→ **THE REQUEST**: Rewrite the records below, changing "Select Route dialog" to "Route Settings dialog" and leaving everything else the same.

→ **EXERCISE INPUTS**:
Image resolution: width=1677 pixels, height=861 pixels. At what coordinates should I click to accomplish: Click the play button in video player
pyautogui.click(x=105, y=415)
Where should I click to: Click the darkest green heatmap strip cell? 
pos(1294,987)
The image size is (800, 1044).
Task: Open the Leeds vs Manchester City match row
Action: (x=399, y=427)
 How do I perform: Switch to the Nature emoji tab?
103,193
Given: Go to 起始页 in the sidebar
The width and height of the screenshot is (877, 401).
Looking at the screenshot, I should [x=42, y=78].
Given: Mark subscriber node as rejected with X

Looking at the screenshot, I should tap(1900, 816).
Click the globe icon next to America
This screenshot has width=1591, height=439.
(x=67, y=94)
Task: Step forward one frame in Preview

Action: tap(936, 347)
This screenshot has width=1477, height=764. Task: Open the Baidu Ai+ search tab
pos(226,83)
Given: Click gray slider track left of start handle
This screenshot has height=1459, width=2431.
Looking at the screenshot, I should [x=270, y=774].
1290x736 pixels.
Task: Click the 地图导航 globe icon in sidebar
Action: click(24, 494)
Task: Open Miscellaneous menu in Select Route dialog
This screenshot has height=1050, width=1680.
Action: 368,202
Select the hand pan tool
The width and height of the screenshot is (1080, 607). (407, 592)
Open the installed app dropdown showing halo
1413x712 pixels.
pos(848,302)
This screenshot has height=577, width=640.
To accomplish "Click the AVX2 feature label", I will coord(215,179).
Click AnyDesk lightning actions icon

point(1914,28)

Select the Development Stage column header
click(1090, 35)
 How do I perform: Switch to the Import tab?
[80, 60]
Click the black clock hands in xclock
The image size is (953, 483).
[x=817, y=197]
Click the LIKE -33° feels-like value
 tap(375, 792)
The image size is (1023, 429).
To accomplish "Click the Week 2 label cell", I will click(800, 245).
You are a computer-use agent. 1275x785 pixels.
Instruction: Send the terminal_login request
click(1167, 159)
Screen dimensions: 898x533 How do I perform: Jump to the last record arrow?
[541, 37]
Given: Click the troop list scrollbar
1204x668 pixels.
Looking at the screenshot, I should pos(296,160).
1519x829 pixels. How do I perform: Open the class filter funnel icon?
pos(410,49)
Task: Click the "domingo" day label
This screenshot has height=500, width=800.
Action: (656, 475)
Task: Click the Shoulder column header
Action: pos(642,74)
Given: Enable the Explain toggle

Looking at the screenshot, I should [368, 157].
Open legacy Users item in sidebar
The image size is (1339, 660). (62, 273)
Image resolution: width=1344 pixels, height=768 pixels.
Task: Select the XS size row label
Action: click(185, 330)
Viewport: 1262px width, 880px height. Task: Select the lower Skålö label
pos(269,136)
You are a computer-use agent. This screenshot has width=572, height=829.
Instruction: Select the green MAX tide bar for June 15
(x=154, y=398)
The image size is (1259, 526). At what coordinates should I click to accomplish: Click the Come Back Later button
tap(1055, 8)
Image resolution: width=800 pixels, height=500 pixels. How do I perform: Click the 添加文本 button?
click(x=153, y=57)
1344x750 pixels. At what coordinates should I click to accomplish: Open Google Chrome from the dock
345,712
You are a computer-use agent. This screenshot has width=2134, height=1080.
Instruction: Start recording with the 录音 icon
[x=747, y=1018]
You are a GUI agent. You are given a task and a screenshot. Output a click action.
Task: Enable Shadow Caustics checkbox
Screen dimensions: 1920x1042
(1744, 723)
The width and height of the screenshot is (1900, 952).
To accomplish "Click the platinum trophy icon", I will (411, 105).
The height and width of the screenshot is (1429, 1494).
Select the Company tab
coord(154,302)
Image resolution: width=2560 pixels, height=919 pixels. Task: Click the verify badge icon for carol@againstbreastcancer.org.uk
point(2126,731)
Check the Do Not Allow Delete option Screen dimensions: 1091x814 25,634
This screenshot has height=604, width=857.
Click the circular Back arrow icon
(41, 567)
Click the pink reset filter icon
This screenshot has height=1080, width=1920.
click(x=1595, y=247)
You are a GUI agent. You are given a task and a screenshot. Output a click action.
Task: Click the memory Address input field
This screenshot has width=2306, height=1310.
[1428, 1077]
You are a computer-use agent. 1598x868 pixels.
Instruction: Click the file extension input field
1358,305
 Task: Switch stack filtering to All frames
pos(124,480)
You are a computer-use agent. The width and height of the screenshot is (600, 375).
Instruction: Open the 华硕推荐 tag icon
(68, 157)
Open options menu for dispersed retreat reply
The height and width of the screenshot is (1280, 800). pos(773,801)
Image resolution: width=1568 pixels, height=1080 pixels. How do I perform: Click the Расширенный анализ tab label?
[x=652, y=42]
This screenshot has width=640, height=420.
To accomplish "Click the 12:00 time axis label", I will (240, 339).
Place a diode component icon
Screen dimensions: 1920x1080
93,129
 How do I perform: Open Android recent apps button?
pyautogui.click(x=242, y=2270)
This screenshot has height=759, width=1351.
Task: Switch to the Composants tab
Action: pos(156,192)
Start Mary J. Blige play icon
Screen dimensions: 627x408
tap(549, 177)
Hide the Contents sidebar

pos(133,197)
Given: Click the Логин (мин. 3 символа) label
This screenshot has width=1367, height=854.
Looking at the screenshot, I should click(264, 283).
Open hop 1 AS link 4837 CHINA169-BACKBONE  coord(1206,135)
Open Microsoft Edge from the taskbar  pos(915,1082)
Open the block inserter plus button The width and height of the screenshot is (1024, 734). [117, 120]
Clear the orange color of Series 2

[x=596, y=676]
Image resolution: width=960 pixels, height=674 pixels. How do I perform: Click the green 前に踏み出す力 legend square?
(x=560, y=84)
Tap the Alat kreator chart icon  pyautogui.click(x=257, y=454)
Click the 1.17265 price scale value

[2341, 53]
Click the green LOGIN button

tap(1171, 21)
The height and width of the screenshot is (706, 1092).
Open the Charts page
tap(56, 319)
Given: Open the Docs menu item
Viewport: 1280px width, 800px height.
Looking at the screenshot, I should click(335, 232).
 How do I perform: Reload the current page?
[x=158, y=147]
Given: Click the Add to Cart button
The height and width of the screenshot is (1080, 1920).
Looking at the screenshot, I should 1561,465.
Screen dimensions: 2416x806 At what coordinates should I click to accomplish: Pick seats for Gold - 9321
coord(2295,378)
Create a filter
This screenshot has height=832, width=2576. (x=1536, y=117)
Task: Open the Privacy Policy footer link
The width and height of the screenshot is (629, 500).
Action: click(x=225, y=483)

→ **RESULT FOR THIS TASK**:
Image resolution: width=1677 pixels, height=861 pixels. At what coordinates should I click to accomplish: Click the play button in video player
pyautogui.click(x=105, y=415)
Where should I click to: Click the darkest green heatmap strip cell? 
pos(1294,987)
The image size is (800, 1044).
Task: Open the Leeds vs Manchester City match row
Action: (x=399, y=427)
 How do I perform: Switch to the Nature emoji tab?
103,193
Given: Go to 起始页 in the sidebar
The width and height of the screenshot is (877, 401).
Looking at the screenshot, I should [x=42, y=78].
Given: Mark subscriber node as rejected with X

Looking at the screenshot, I should tap(1900, 816).
Click the globe icon next to America
This screenshot has width=1591, height=439.
(x=67, y=94)
Task: Step forward one frame in Preview

Action: tap(936, 347)
This screenshot has width=1477, height=764. Task: Open the Baidu Ai+ search tab
pos(226,83)
Given: Click gray slider track left of start handle
This screenshot has height=1459, width=2431.
Looking at the screenshot, I should [x=270, y=774].
1290x736 pixels.
Task: Click the 地图导航 globe icon in sidebar
Action: click(24, 494)
Task: Open Miscellaneous menu in Route Settings dialog
This screenshot has height=1050, width=1680.
Action: 368,202
Select the hand pan tool
The width and height of the screenshot is (1080, 607). (407, 592)
Open the installed app dropdown showing halo
1413x712 pixels.
pos(848,302)
This screenshot has height=577, width=640.
To accomplish "Click the AVX2 feature label", I will coord(215,179).
Click AnyDesk lightning actions icon

point(1914,28)

Select the Development Stage column header
click(1090, 35)
 How do I perform: Switch to the Import tab?
[80, 60]
Click the black clock hands in xclock
The image size is (953, 483).
[x=817, y=197]
Click the LIKE -33° feels-like value
 tap(375, 792)
The image size is (1023, 429).
To accomplish "Click the Week 2 label cell", I will click(800, 245).
You are a computer-use agent. 1275x785 pixels.
Instruction: Send the terminal_login request
click(1167, 159)
Screen dimensions: 898x533 How do I perform: Jump to the last record arrow?
[541, 37]
Given: Click the troop list scrollbar
1204x668 pixels.
Looking at the screenshot, I should pos(296,160).
1519x829 pixels. How do I perform: Open the class filter funnel icon?
pos(410,49)
Task: Click the "domingo" day label
This screenshot has height=500, width=800.
Action: (656, 475)
Task: Click the Shoulder column header
Action: pos(642,74)
Given: Enable the Explain toggle

Looking at the screenshot, I should [368, 157].
Open legacy Users item in sidebar
The image size is (1339, 660). (62, 273)
Image resolution: width=1344 pixels, height=768 pixels.
Task: Select the XS size row label
Action: click(185, 330)
Viewport: 1262px width, 880px height. Task: Select the lower Skålö label
pos(269,136)
You are a computer-use agent. This screenshot has width=572, height=829.
Instruction: Select the green MAX tide bar for June 15
(x=154, y=398)
The image size is (1259, 526). At what coordinates should I click to accomplish: Click the Come Back Later button
tap(1055, 8)
Image resolution: width=800 pixels, height=500 pixels. How do I perform: Click the 添加文本 button?
click(x=153, y=57)
1344x750 pixels. At what coordinates should I click to accomplish: Open Google Chrome from the dock
345,712
You are a computer-use agent. This screenshot has width=2134, height=1080.
Instruction: Start recording with the 录音 icon
[x=747, y=1018]
You are a GUI agent. You are given a task and a screenshot. Output a click action.
Task: Enable Shadow Caustics checkbox
Screen dimensions: 1920x1042
(1744, 723)
The width and height of the screenshot is (1900, 952).
To accomplish "Click the platinum trophy icon", I will (411, 105).
The height and width of the screenshot is (1429, 1494).
Select the Company tab
coord(154,302)
Image resolution: width=2560 pixels, height=919 pixels. Task: Click the verify badge icon for carol@againstbreastcancer.org.uk
point(2126,731)
Check the Do Not Allow Delete option Screen dimensions: 1091x814 25,634
This screenshot has height=604, width=857.
Click the circular Back arrow icon
(41, 567)
Click the pink reset filter icon
This screenshot has height=1080, width=1920.
click(x=1595, y=247)
You are a GUI agent. You are given a task and a screenshot. Output a click action.
Task: Click the memory Address input field
This screenshot has width=2306, height=1310.
[1428, 1077]
You are a computer-use agent. 1598x868 pixels.
Instruction: Click the file extension input field
1358,305
 Task: Switch stack filtering to All frames
pos(124,480)
You are a computer-use agent. The width and height of the screenshot is (600, 375).
Instruction: Open the 华硕推荐 tag icon
(68, 157)
Open options menu for dispersed retreat reply
The height and width of the screenshot is (1280, 800). pos(773,801)
Image resolution: width=1568 pixels, height=1080 pixels. How do I perform: Click the Расширенный анализ tab label?
[x=652, y=42]
This screenshot has width=640, height=420.
To accomplish "Click the 12:00 time axis label", I will (240, 339).
Place a diode component icon
Screen dimensions: 1920x1080
93,129
 How do I perform: Open Android recent apps button?
pyautogui.click(x=242, y=2270)
This screenshot has height=759, width=1351.
Task: Switch to the Composants tab
Action: pos(156,192)
Start Mary J. Blige play icon
Screen dimensions: 627x408
tap(549, 177)
Hide the Contents sidebar

pos(133,197)
Given: Click the Логин (мин. 3 символа) label
This screenshot has width=1367, height=854.
Looking at the screenshot, I should click(264, 283).
Open hop 1 AS link 4837 CHINA169-BACKBONE  coord(1206,135)
Open Microsoft Edge from the taskbar  pos(915,1082)
Open the block inserter plus button The width and height of the screenshot is (1024, 734). [117, 120]
Clear the orange color of Series 2

[x=596, y=676]
Image resolution: width=960 pixels, height=674 pixels. How do I perform: Click the green 前に踏み出す力 legend square?
(x=560, y=84)
Tap the Alat kreator chart icon  pyautogui.click(x=257, y=454)
Click the 1.17265 price scale value

[2341, 53]
Click the green LOGIN button

tap(1171, 21)
The height and width of the screenshot is (706, 1092).
Open the Charts page
tap(56, 319)
Given: Open the Docs menu item
Viewport: 1280px width, 800px height.
Looking at the screenshot, I should click(335, 232).
 How do I perform: Reload the current page?
[x=158, y=147]
Given: Click the Add to Cart button
The height and width of the screenshot is (1080, 1920).
Looking at the screenshot, I should 1561,465.
Screen dimensions: 2416x806 At what coordinates should I click to accomplish: Pick seats for Gold - 9321
coord(2295,378)
Create a filter
This screenshot has height=832, width=2576. (x=1536, y=117)
Task: Open the Privacy Policy footer link
The width and height of the screenshot is (629, 500).
Action: click(x=225, y=483)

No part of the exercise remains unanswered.